Document section:
▽
Faculty Stories

Michael Boucai says Indiana fight spotlights a dangerous trend

Bourcai.

The controversy over Indiana’s Religious Freedom Restoration Act has brought much-needed attention to an entire class of laws, says Associate Professor Michael Boucai.

According to Boucai, the original version of Indiana’s RFRA “permitted businesses, among others, to claim religious exemptions from local laws prohibiting discrimination against protected groups.” Indianapolis, for example, outlaws discrimination on the basis of race, gender, sexual orientation, and other characteristics.

Enacted in response to a judicial decision legalizing same-sex marriage in Indiana, the state’s RFRA would have allowed businesses, such as wedding photographers and banquet halls, to claim a faith-based objection to serving same-sex couples. “That,” says Boucai, “is why the law was seen as inviting an open season on LGBT people.”

In response to a storm of criticism, including boycotts of the state, Indiana amended its RFRA to clarify that the law cannot be used to trump nondiscrimination laws.

But the problems with Indiana’s law “went deeper than the antigay animus that it reflected and sanctioned,” says Boucai, an expert in LGBT rights.
△
Data excerpts:
▽
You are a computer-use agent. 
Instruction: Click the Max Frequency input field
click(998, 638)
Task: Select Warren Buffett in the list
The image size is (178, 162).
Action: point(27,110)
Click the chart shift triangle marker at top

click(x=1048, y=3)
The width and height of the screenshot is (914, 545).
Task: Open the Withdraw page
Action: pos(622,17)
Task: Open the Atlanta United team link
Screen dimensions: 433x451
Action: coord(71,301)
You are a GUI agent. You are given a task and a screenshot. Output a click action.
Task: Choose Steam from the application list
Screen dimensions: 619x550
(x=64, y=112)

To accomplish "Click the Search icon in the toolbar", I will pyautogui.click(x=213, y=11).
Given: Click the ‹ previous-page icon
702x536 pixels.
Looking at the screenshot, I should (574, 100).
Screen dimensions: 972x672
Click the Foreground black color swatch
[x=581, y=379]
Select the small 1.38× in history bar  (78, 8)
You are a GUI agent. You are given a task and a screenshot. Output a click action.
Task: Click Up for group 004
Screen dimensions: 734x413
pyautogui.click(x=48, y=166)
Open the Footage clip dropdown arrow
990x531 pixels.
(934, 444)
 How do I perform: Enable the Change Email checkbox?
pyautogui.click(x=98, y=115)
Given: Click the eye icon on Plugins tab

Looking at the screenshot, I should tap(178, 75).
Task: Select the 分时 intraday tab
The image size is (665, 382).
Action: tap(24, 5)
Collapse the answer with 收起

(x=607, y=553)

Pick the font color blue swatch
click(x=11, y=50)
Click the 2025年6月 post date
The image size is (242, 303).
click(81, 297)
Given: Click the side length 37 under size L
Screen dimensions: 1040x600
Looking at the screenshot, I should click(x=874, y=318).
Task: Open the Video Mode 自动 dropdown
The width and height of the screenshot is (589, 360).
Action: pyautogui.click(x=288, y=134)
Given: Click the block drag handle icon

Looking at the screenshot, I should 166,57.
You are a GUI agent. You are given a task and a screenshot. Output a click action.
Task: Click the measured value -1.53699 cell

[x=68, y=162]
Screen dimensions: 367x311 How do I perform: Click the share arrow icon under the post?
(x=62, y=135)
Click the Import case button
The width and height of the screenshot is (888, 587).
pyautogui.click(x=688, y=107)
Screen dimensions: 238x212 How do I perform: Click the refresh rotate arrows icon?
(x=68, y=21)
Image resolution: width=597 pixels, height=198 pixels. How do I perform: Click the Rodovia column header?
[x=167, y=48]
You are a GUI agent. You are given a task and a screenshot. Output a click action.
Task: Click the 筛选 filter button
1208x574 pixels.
△
Exercises:
• 1. In the Boucai article, please edit everything from "Michael Boucai says" down to "and other characteristics.", changing "Associate Professor" to "Professor".
• 2. According to the Boucai article, what was Indiana's RFRA enacted in response to?
• 3. Carry on the Boucai article from its last sentence.
None of the material is needed here.

Answers by item:
• 1.
Michael Boucai says Indiana fight spotlights a dangerous trend

Bourcai.

The controversy over Indiana’s Religious Freedom Restoration Act has brought much-needed attention to an entire class of laws, says Professor Michael Boucai.

According to Boucai, the original version of Indiana’s RFRA “permitted businesses, among others, to claim religious exemptions from local laws prohibiting discrimination against protected groups.” Indianapolis, for example, outlaws discrimination on the basis of race, gender, sexual orientation, and other characteristics.

• 2. A judicial decision legalizing same-sex marriage in Indiana.

• 3.
Concern about discrimination against LGBT people was, “if not a red herring, in some ways a diversion from a more fundamental issue.” The federal RFRA and its equivalents in over twenty states “conceivably permit exemptions from many other forms of essential regulation.” Boucai observes that “people have already invoked these laws to evade mandatory vaccination rules and even prohibitions of child abuse. The Bible, after all, says ‘Spare the rod and spoil the child.’”

In cases about issues ranging from Mormon polygamy to ritual use of hallucinogens, the Supreme Court “has repeatedly held that individuals cannot raise free-exercise claims against laws of general applicability.” Therefore, says Boucai, the RFRAs codify “as a statutory right what the Court has wisely rejected as constitutional right.”

“It’s important that the public see how RFRAs—not just Indiana’s—open the door for every person to become a law unto her- or himself,” he says.